John Oliver Speaks Out Against The Ridiculousness of Online Harassment

by Alexa Salvato

In his recent episode of Last Week Tonight, John Oliver traced the Internet from its humble AIM-ing origins to its central role in our lives today—with a concentration on how it’s become a “haven for harassment” of women specifically over the past 20 years. Oliver focused on Gamergate and revenge porn as particularly awful examples of sexist harassment, but also notes that “[Online harassment] can potentially affect any women who has a thought in her mind, and then vocalizing it.” 

There are so many issues particularly with prosecuting online harassment. Writer Amanda Hess, who had many terrifying threats Tweeted at her (one is pictured above), said that when she reported to police in California, “The police officer who came to my door had no idea what Twitter even was.” Oliver remarked in response: “The police cannot investigate a crime if they genuinely don’t understand the medium in which it happened.”

He also discussed the victim-blaming nature with which the mainstream media discusses online harassment involving nude photos, specifically revenge porn. He showed interviews with one woman, an English professor, who had nude photos posted on a porn site by someone pretending to be here. The photos came along with her full name, employer, and city of residence.

Oliver noted that there’s no federal law against revenge pornography, and only 23 states have state laws against it. Sites won’t always take the pictures down because, even if it’s your body, you probably don’t own the copyright. And if you want to acquire it, you have to take dramatic measures sometimes; the most drastic thing you’d have to do is send nude pictures to a federal office in D.C. to prove that your body is yours. Um, no way!  

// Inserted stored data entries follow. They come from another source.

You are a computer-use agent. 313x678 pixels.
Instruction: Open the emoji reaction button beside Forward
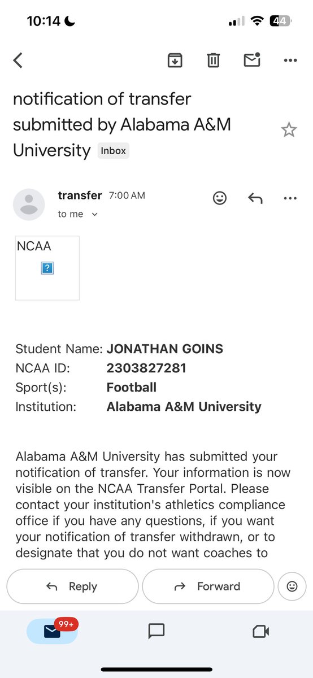(x=292, y=586)
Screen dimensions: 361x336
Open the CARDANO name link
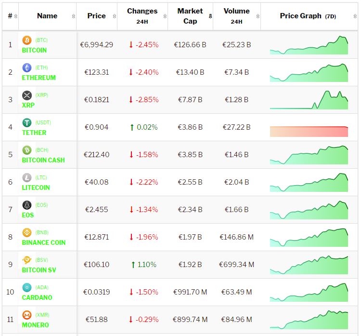pyautogui.click(x=37, y=297)

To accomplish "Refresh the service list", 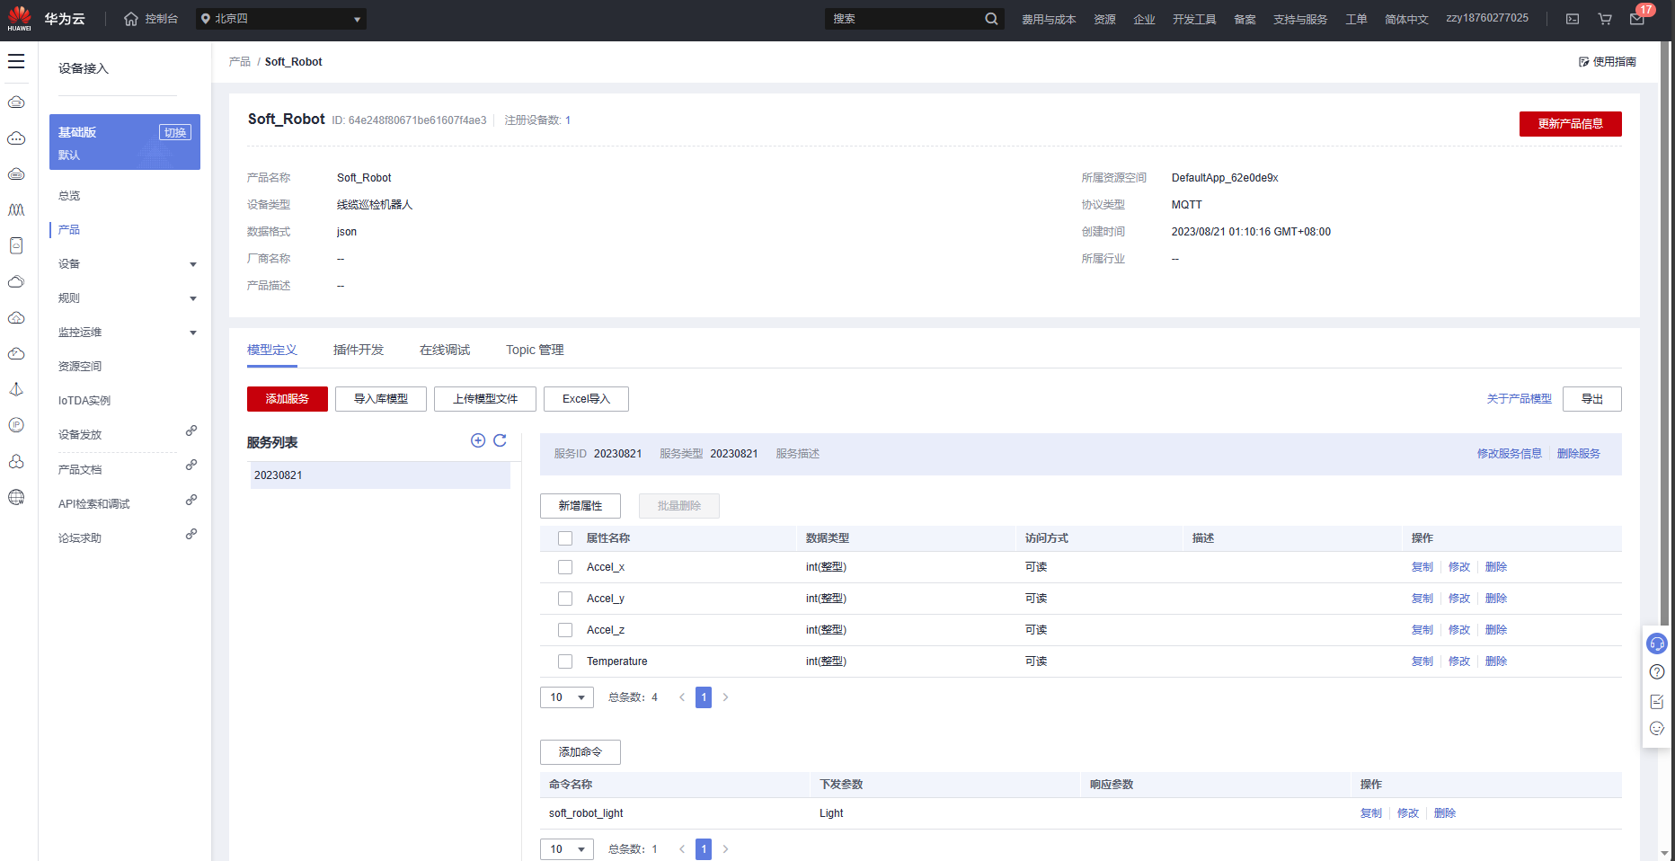I will 500,440.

(Although we are pumped to see Google’s helping out victims of revenge porn.)

But most significantly, the English professor above said her first response when seeing these pictures was to attempt suicide. People forget that the Internet does not exist in a bubble. It has tangible implications. Oliver summed it up best himself at the end of the segment: “We all know the Internet is an incredible tool, but like most tools, it can be used as a weapon. And we’ve allowed things to get to a place where women can fear for their lives for something they said online.”